**WHAT THE TASK REQUIRES**: Each line of the entries, from the first to the line containing "Open thread 更多军事任务接了个守九团皮的FSF开打后崩", is to be transcribed exactly as it stands; include no other lines.

====================

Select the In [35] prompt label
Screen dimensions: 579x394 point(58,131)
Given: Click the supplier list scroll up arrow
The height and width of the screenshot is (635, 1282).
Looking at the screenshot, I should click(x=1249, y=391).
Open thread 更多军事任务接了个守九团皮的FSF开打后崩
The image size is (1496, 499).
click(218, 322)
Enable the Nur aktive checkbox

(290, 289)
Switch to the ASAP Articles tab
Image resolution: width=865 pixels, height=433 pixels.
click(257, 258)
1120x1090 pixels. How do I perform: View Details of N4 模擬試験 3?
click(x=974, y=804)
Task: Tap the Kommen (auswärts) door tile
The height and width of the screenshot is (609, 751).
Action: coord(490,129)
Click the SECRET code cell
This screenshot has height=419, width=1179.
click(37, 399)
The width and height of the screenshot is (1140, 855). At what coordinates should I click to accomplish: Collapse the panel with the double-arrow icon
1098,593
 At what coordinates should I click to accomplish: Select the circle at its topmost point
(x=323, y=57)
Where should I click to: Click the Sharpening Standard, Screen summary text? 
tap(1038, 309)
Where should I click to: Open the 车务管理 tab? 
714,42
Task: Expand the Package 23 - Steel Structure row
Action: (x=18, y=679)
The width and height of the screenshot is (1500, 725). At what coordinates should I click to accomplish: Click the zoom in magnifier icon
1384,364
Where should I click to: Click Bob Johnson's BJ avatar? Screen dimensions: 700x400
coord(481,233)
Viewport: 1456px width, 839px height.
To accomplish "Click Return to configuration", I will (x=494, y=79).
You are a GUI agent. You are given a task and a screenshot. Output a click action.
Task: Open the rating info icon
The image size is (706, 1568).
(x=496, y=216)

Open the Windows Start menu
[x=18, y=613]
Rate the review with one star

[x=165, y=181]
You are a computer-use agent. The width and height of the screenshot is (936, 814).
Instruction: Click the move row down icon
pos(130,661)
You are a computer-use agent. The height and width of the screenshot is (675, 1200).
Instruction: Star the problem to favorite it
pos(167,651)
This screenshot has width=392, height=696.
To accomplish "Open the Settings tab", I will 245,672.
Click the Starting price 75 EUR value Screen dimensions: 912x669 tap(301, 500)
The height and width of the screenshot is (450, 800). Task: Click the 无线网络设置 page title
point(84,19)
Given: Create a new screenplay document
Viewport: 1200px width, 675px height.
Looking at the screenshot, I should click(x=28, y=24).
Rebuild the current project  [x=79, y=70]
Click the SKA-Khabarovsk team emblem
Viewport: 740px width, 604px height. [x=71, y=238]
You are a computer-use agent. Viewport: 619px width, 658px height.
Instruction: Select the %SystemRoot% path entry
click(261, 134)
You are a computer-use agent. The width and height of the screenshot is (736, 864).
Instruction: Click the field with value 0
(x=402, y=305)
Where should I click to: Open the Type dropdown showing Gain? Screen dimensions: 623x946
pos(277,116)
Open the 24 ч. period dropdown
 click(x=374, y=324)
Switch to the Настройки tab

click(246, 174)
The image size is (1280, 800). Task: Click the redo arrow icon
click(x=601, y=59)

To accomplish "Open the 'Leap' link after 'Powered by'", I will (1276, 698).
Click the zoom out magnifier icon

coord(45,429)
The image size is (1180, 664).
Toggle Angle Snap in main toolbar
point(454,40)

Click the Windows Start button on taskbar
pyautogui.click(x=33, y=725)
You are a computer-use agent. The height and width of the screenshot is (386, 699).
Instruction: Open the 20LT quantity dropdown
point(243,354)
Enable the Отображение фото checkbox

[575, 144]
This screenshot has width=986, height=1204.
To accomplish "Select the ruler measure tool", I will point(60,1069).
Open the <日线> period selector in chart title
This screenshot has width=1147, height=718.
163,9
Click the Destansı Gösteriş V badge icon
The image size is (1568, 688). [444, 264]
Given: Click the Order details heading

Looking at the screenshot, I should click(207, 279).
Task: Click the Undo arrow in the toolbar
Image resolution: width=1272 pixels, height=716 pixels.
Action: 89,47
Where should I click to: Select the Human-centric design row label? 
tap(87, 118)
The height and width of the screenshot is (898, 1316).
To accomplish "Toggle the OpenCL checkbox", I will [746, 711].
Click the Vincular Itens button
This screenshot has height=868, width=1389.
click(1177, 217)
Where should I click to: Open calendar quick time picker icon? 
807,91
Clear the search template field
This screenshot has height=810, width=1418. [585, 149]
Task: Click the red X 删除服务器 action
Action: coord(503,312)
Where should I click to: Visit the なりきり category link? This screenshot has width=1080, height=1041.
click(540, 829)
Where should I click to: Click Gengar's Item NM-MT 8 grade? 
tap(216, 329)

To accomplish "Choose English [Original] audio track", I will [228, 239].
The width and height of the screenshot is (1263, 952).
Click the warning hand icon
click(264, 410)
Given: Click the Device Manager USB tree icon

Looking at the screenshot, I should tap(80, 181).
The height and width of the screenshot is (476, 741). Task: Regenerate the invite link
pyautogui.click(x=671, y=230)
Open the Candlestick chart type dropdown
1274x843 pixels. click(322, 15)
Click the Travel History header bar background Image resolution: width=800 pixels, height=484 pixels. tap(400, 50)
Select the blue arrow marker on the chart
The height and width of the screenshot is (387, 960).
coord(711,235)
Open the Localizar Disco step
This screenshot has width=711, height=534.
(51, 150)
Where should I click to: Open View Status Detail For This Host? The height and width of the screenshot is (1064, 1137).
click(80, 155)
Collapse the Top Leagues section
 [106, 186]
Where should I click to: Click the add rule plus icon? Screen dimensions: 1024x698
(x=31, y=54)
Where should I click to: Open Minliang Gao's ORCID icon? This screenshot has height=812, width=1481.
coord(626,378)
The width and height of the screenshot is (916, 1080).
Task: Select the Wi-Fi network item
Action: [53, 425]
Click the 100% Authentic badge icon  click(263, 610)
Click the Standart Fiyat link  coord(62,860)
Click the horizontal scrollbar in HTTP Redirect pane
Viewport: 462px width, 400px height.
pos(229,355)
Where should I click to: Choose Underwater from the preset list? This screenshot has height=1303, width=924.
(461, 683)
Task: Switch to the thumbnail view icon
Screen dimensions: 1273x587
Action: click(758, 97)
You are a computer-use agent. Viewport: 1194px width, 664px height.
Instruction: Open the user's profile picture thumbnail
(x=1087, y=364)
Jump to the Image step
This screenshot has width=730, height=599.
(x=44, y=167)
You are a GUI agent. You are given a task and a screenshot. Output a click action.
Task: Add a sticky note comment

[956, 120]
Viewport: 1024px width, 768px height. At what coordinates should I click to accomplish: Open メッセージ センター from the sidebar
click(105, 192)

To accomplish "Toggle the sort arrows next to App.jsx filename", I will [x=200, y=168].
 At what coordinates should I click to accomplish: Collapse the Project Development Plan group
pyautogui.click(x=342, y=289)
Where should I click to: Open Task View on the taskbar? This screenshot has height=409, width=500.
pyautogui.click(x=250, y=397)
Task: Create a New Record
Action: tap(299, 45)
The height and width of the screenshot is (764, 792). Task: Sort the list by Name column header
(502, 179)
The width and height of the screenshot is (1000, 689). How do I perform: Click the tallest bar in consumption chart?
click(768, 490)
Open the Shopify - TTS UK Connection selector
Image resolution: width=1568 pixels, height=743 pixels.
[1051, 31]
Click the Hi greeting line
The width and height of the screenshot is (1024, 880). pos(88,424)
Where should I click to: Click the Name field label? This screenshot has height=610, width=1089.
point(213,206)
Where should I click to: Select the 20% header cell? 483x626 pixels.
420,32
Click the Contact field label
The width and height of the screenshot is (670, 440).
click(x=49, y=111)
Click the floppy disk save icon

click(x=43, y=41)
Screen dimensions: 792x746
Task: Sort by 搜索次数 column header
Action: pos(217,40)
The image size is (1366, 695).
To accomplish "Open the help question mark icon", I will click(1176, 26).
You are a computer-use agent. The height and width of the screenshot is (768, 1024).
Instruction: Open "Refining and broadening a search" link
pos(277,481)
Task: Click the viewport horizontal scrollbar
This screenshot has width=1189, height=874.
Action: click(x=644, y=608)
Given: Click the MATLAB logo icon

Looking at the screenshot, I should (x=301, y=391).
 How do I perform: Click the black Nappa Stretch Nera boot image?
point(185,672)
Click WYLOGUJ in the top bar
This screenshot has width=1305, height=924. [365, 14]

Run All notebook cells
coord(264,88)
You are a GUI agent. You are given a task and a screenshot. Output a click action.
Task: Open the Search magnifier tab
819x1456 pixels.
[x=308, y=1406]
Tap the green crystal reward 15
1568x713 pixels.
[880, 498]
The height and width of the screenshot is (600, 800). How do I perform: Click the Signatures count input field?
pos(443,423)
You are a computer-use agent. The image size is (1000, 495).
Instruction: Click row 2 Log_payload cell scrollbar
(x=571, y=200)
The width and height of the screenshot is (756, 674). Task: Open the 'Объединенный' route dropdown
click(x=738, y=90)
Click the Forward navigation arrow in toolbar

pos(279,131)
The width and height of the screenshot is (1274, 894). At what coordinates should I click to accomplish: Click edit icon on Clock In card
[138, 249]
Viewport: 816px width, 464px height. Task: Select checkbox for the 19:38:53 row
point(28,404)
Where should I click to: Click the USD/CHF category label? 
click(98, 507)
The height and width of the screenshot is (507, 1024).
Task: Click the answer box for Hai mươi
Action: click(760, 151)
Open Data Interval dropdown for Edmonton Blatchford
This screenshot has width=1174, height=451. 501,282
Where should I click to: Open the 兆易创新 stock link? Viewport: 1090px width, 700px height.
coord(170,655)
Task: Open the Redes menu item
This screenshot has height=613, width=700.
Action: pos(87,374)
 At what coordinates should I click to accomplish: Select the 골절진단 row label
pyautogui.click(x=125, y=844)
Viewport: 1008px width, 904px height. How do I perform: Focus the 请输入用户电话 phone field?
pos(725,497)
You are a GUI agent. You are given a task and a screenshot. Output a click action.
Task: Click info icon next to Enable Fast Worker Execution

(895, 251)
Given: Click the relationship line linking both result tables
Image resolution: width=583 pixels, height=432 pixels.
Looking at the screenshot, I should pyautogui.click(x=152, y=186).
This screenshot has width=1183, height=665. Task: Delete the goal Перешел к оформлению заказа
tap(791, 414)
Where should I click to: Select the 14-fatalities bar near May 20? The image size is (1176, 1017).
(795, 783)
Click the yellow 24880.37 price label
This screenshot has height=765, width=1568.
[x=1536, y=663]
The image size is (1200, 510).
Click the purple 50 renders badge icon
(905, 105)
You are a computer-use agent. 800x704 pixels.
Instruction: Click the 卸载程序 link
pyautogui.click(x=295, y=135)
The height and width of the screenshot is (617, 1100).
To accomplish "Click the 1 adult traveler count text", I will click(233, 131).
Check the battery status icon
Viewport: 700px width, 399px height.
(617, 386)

====================

**YOUR SOLUTION**:
Select the In [35] prompt label
Screen dimensions: 579x394 point(58,131)
Given: Click the supplier list scroll up arrow
The height and width of the screenshot is (635, 1282).
Looking at the screenshot, I should click(x=1249, y=391).
Open thread 更多军事任务接了个守九团皮的FSF开打后崩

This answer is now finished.